At the Haruda family’s farm, agricultural labourers have been replaced with forensic teams, their bright white protective suits silhouetted against dusty, rust-coloured soil.

Areas for excavation have been marked out in chalk, like macabre football pitches. Little triangular flags beside shallow potholes indicate each place bodies have been found.

Tarhuna, a rural town 60km southeast of Tripoli, where olive trees stripe low hills rising out of Libya’s coastal plain, is searching for its dead.

Almost 80 corpses have been pulled from the ground in two and a half months, 56 in the Haruda farm alone. Officials believe three times that number could still lie under Tarhuna’s fields and orchards.

We still have a lot to dig. Just 20 percent of this area has been excavated,” says Mohammed Ali al-Kosher, the town’s mayor.

People of all backgrounds were killed and buried here, including a 10-year-old child. We’re finding new bodies every day. One man was even buried with his car, his hands tied to the steering wheel.”

The teams searching for corpses look for tell-tale signs – a chemical change in the soil, mounds of earth piled up nearby, lingering smells.

In two graves from which bodies were retrieved the day before, blood and decomposed tissue has fossilised the victims’ outline in the earth. Forensic teams sieve the soil, finding fragments of bone and clumps of hair. The stench remains.

Tarhuna is traumatised, with emotional scars running far deeper than the crevices carved into the ground in the search for victims.

For 14 months this town of 40,000, whose fertile lands were once prized by Italian colonisers and favoured by Gaddafi, was transformed into a military base from which eastern commander Khalifa Haftar launched his ill-fated assault on Tripoli.

Hundreds of civilians were killed in the fighting around the Libyan capital between April 2019 and June 2020, but in Tarhuna people were disappeared for the smallest of infractions or suspicions of allegiance.

When Tarhuna was taken on 5 June by forces loyal to the Tripoli-based Government of National Accord (GNA), they discovered 106 bodies stacked up in the local hospital’s morgue.

Quickly, authorities realised the town held several mass graves, too.
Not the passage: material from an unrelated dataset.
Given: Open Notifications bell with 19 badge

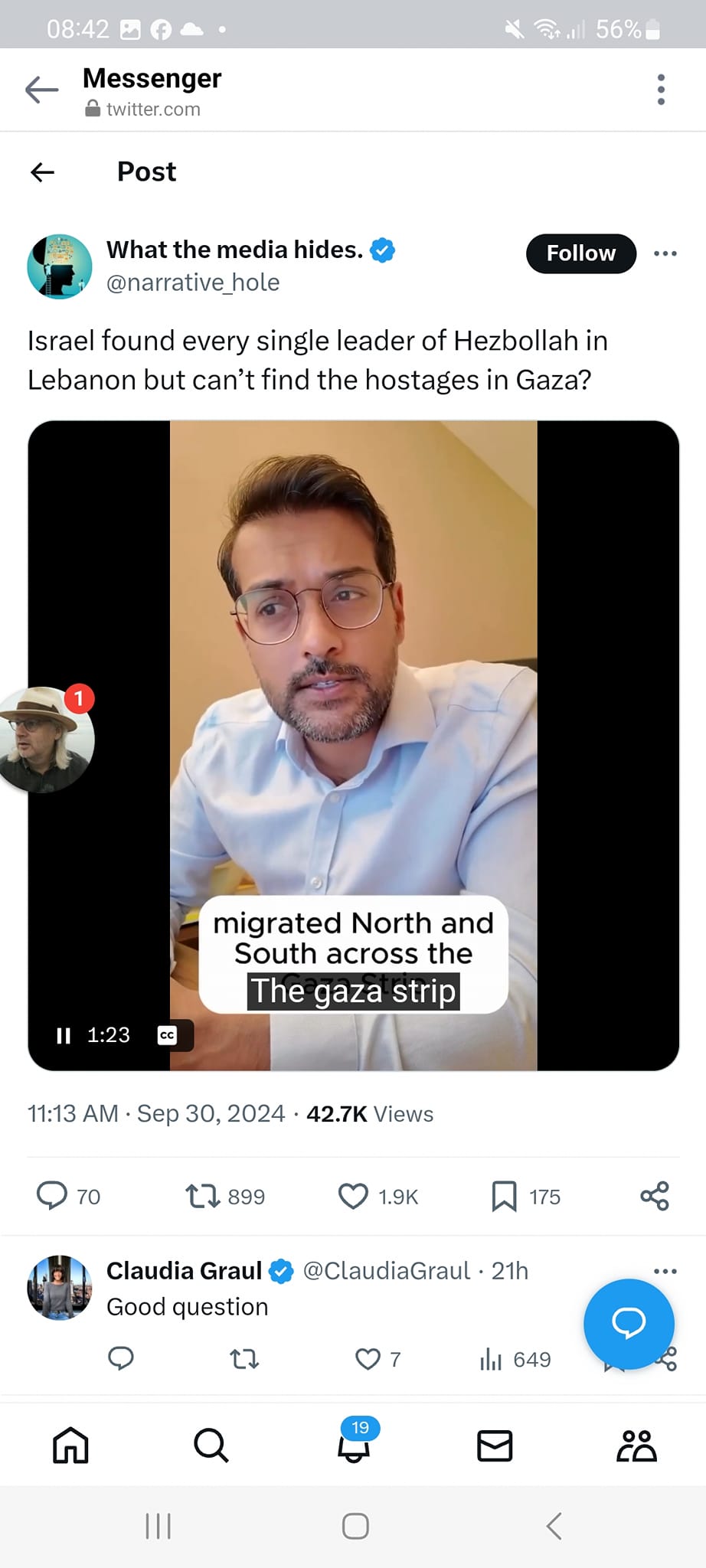Looking at the screenshot, I should tap(354, 1444).
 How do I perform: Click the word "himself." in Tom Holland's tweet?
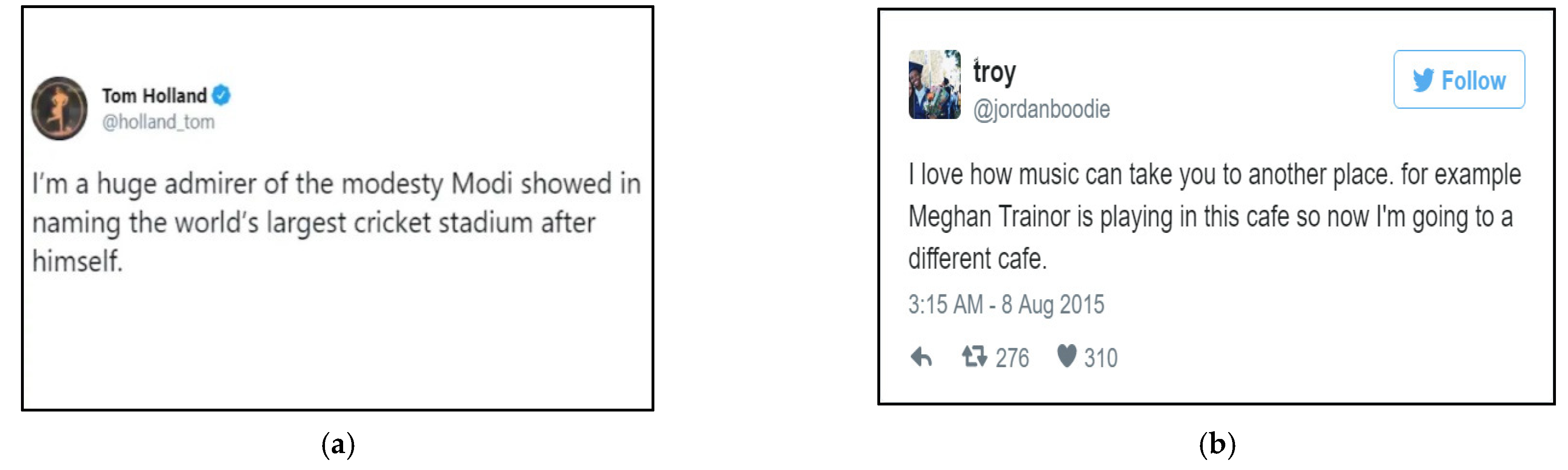coord(77,261)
The Haruda farm is the largest of eight found so far, with search teams believing that number could rise to 12.

Kosher, who the GNA placed in charge of a temporary steering municipality after taking the town, says it will take at least a year to excavate all the suspected sites, particularly without better equipment and international support. UN Secretary-General Antonio Guterres has called for a “transparent investigation”, but so far little assistance has been forthcoming.

From a religious point of view, this is not a decent burial. This is what Daesh does, these are the actions of people who desecrate Islam,” Kosher says, staring into a pit where 11 bodies were recently retrieved.

The killings were a message: even opposing the fighting in Tripoli can lead to death. This was all done with the blessing of Haftar and his allies.”

Tarhuna: Haftar’s launchpad

For five years, Tarhuna was ruled by a family of bloodthirsty brothers, the Kanis, and their eponymous Kaniyat militia, also known as the 7th Brigade.

Essentially mobsters, who in the tumult of post-Gaddafi Libya carved out a fiefdom in this western town, the Kani family momentarily gained geopolitical significance early last year, when Haftar sought to use their territory as a launchpad for his assault on the Libyan capital.

Haftar, a UAE, Egypt and Russia-backed warlord who commands a collection of militias known as the Libyan National Army (LNA), had long eyed Tripoli.

To his surprise, however, armed groups from Tripoli and Misrata rallied around the UN-recognised GNA with potency, and his offensive bogged down in the capital’s outskirts.

As the conflict progressed, Turkey poured drones, equipment and Syrian mercenaries into Libya, swinging the fighting decisively in the GNA’s favour until the LNA melted away in June this year.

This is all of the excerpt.